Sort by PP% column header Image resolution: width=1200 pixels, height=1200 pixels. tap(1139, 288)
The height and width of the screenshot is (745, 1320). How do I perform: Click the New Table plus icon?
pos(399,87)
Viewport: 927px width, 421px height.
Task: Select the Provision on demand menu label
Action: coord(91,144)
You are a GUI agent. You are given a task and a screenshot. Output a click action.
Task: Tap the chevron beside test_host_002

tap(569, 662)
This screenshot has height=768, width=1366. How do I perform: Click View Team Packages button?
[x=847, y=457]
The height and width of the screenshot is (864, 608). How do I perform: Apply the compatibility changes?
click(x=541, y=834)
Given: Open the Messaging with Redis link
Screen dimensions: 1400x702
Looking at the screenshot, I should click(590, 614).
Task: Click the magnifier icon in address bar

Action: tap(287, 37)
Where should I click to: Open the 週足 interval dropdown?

+---+

== Work request ==
Could the entire listing be reproduced without any alteration?

== Answer box ==
Sort by PP% column header Image resolution: width=1200 pixels, height=1200 pixels. tap(1139, 288)
The height and width of the screenshot is (745, 1320). How do I perform: Click the New Table plus icon?
pos(399,87)
Viewport: 927px width, 421px height.
Task: Select the Provision on demand menu label
Action: coord(91,144)
You are a GUI agent. You are given a task and a screenshot. Output a click action.
Task: Tap the chevron beside test_host_002

tap(569, 662)
This screenshot has height=768, width=1366. How do I perform: Click View Team Packages button?
[x=847, y=457]
The height and width of the screenshot is (864, 608). How do I perform: Apply the compatibility changes?
click(x=541, y=834)
Given: Open the Messaging with Redis link
Screen dimensions: 1400x702
Looking at the screenshot, I should click(590, 614).
Task: Click the magnifier icon in address bar

Action: tap(287, 37)
Where should I click to: Open the 週足 interval dropdown?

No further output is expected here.